Vielerorts endet die Corona-Isolationspflicht – Verstöße können trotzdem teuer werden

Das RKI empfiehlt in Deutschland eine fünftägige Isolation nach einem positivem Coronatest. Die Empfehlung ist rechtlich unverbindlich, wurde aber bisher bundesweit umgesetzt. Nun haben sich vier Bundesländer jedoch für einen neuen Kurs entschieden. In Bayern, Baden-Württemberg, Hessen und Schleswig-Holstein fiel am 16. November die Isolationspflicht. Könnte das eine deutschlandweite Trendwende einläuten?

Die Fallzahlen sinken, die Grundimmunität in der Bevölkerung liegt bei 90 Prozent und eine Infektion führt nur noch sehr selten zu schweren Verläufen. Zudem habe man in Nachbarländern wie Österreich positive Erfahrungen mit dem Ende der Isolationspflicht gemacht. So begründen die vier Bundesländer, die in Zukunft auf die verpflichtende Selbstisolation verzichten wollen, ihre Entscheidung. Im September hatten sie Bundes-Gesundheitsminister Karl Lauterbach darum gebeten, sich beim RKI für eine Änderung der Isolations-Empfehlungen einzusetzen. Der schmetterte den Vorschlag ab, weshalb die vier Länder nun in Eigenregie handeln. Positiv Getestete sollen in Zukunft selbst entscheiden können, ob sie sich isolieren wollen. Entscheiden sie sich, das Haus zu verlassen, müssen sie in geschlossenen Räumen eine Maske tragen.
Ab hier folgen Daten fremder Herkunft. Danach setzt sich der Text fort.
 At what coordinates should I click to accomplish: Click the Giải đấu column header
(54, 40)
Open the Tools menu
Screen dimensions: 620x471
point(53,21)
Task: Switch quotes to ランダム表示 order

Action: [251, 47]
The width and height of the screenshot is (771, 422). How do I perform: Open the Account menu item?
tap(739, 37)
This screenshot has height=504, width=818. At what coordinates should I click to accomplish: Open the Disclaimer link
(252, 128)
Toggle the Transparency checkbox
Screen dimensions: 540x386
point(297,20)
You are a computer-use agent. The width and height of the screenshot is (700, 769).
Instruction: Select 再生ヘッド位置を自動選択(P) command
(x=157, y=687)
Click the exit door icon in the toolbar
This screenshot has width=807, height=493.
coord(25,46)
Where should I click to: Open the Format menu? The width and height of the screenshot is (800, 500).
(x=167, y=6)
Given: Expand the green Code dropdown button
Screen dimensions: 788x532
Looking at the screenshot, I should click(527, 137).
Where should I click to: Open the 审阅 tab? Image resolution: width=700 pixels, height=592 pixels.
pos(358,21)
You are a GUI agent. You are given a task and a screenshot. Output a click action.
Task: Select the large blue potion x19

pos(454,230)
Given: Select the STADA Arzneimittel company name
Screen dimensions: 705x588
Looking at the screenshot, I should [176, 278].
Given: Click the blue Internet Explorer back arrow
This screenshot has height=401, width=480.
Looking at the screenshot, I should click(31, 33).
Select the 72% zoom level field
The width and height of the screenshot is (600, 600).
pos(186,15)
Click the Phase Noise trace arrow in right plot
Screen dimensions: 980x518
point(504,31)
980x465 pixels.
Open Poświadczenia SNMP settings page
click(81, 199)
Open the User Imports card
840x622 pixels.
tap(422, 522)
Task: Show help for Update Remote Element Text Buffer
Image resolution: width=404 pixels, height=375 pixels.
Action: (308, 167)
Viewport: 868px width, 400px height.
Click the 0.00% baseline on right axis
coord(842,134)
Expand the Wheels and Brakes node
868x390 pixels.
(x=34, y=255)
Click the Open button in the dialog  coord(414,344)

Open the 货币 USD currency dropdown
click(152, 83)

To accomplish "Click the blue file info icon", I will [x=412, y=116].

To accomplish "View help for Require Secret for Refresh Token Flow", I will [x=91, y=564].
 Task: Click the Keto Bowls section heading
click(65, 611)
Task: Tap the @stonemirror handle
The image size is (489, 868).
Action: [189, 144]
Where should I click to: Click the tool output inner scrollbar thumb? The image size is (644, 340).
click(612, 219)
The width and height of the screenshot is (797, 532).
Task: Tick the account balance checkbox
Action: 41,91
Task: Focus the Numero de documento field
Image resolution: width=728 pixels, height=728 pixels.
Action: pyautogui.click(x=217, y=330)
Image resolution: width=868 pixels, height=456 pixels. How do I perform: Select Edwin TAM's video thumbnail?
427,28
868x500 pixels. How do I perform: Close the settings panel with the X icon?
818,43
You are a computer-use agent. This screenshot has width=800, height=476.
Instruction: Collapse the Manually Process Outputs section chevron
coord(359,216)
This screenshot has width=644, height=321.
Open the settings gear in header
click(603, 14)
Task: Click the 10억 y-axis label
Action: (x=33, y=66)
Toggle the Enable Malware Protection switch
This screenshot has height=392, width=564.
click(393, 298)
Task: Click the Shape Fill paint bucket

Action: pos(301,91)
Verstöße in anderen Bundesländern fordern hohe Bußgelder

Die uneinheitlichen Regelungen je nach Bundesland könnten zu Verwirrung führen. Im eigenen Bundesland dürfen positiv Getestete nun ganz normal das Haus verlassen, betreten sie hingegen erkrankt ein anderes Bundesland, kann das im schlimmsten Fall hohe Bußgelder mit sich bringen. Diese sind von Land zu Land unterschiedlich und können von 150 bis 2.000 Euro Strafe in Hamburg oder sogar von 1.000 bis 5000 Euro Strafe in Berlin reichen. Auch Einwohner der Bundesländer, die weiterhin an der fünftägigen Selbstisolation festhalten, sollten nicht einfach auf eigene Faust handeln. Denn auch sie müssen diese Bußgelder erwarten, wenn sie beim Quarantäne-Brechen erwischt werden.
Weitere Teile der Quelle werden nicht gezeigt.